The tension was dissipating. The weirdness of introducing her mate to her family in the wake of a semi-violent confrontation was overpowering, but with every passing moment, the fight seemed to recede. The way Ken was settled easily in his seat, smiling like he always did, helped a lot.

“Wait a second,” Stella broke in. “Are you really serious? This is your mate?”

“Hi.” From the sound of it, Ken’s smile had broadened into a grin.

Lynn tensed as she waited to hear what Stella could say next. It could be anything, frankly, and she wouldn’t be too surprised if it was insulting.

“Well.” Stella sounded a little stunned. “I have to say, Lynn, I never thought you’d be quite this lucky.”

“Hey, thanks,” Ken said easily, while Lynn processed slowly through that. “But really, I’m the lucky one. Your sister’s quite a woman.”

“This is supremely unfair,” Stella said after a pause.

Lynn finally managed to find her voice. “Excuse me, that is my mate you’re talking about. He’s not open season!”

“That’s what I’m complaining about!”

“Ladies,” Ken said, “please.” A pause. “Continue.”

Stella started to laugh. “I don’t know where you found this guy, Lynn, but please take a look back there and see if there are any more for me.”

“You guys,” Eva said plaintively. “This is gross.”

Lynn finally gave in and laughed too.

It was amazing. She’d been sure that whatever Stella said, it would devolve somehow into a fight, because usually that’s what happened whenever Stella made a casual remark about something important. Lynn objected, Stella took offense, and then they had an argument.

But this time, it hadn’t happened. And somehow, she felt pretty sure that Ken was responsible. Because he hadn’t taken offense at all, Lynn had felt like it was okay to let it go.

And then he’d made a joke, too, but somehow with him, it wasn’t the same. Maybe because Lynn knew for certain that he valued their relationship just as much as she did, and he was just making a little lighthearted fun—kind of at his own expense, she thought, maybe poking fun at the idea that he could be vain enough to appreciate Stella being envious?—and it didn’t bother her at all.

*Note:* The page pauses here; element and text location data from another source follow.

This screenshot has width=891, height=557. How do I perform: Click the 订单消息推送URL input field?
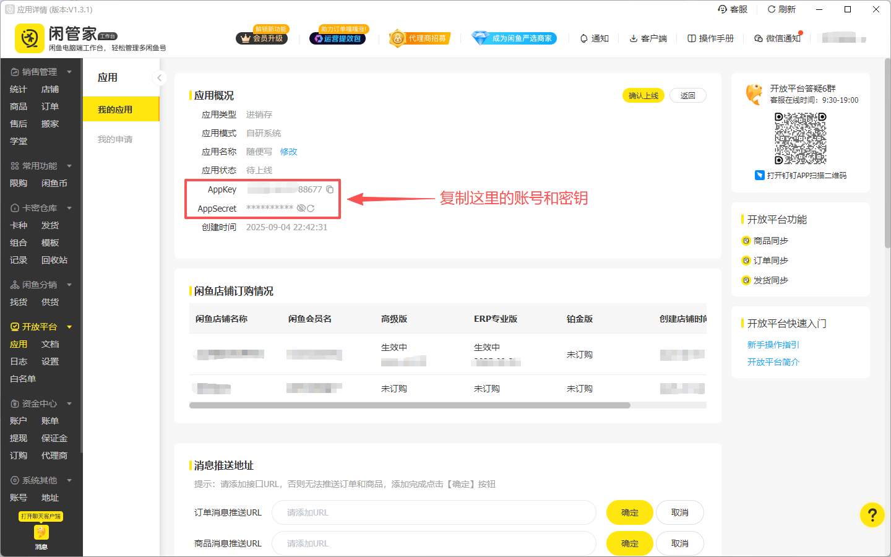click(x=434, y=512)
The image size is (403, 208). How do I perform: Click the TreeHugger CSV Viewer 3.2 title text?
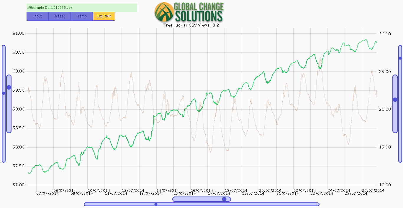[x=191, y=25]
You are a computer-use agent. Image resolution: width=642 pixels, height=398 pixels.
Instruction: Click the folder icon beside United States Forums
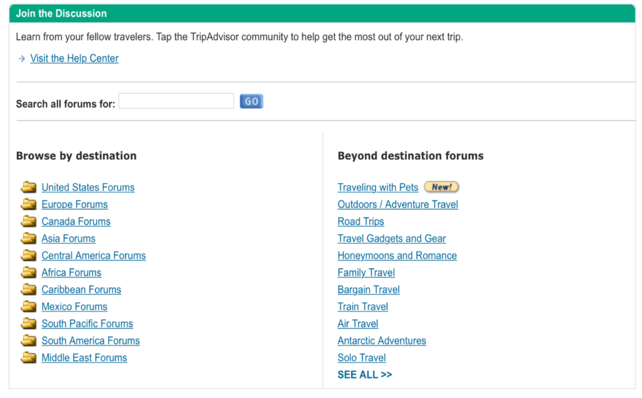[x=29, y=187]
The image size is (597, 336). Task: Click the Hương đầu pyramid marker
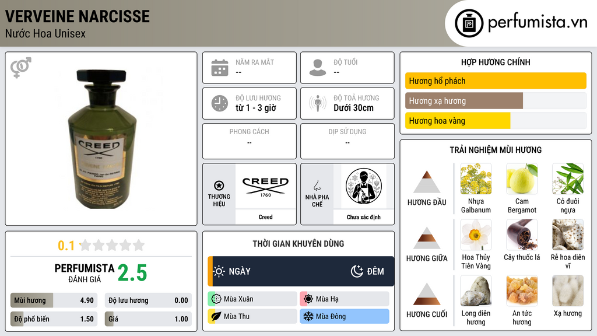click(x=427, y=182)
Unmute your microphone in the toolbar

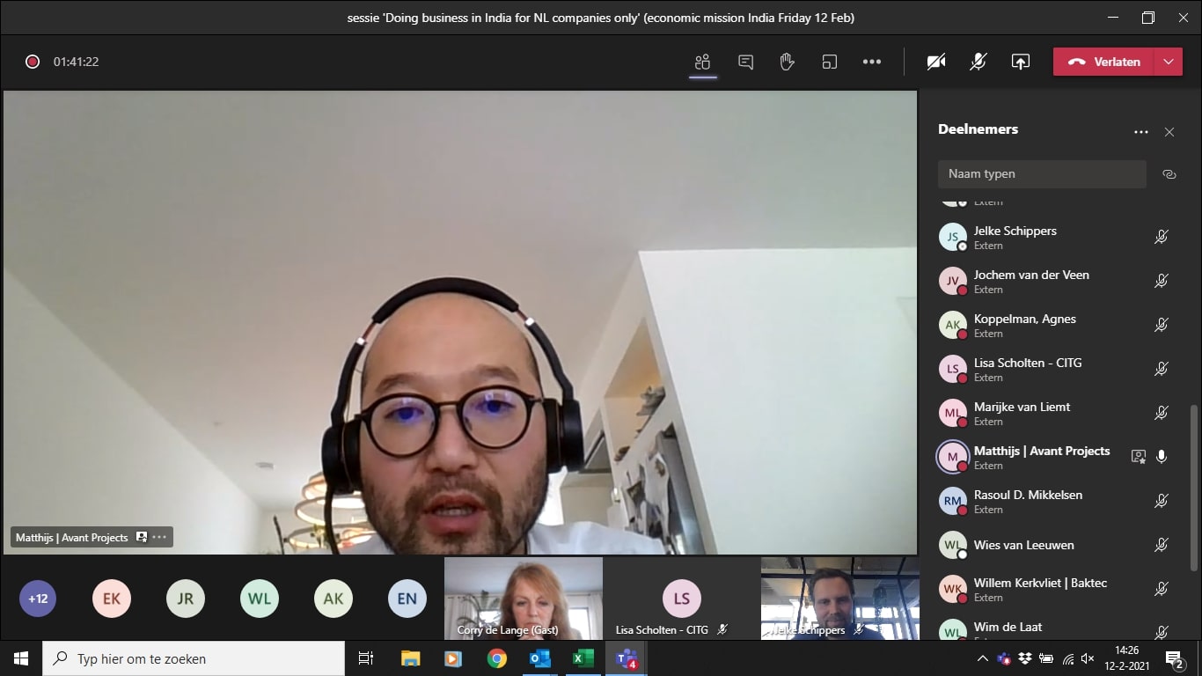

That was something to think about. Why was she okay when Ken joked around, but not when Stella did? This time, at least, they’d been making exactly the same joke.

“Fine,” Stella was saying to Eva. “I’ll let it go. For now.”

“I’m not forgetting this,” Lynn said, and the words came easily to her, the idea that Stella was just joking, and Lynn was joking right back.

She settled in to drive. Maybe with Ken here, something might change, for the first time in decades. Maybe.

***

Ken breathed out an inaudible sigh of relief.

When he’d heard that Lynn’s sister—and her teenaged niece, good God—were trapped in a house with a pack of hostile wolves, his mind had instantly sketched out all of the ways the situation could go wrong. Very, very wrong.

He was incredibly glad that none of those possibilities had come to pass. And also that he’d been there in the first place, because if he hadn’t been—

If they’d only been faced with women, it would have been a different story.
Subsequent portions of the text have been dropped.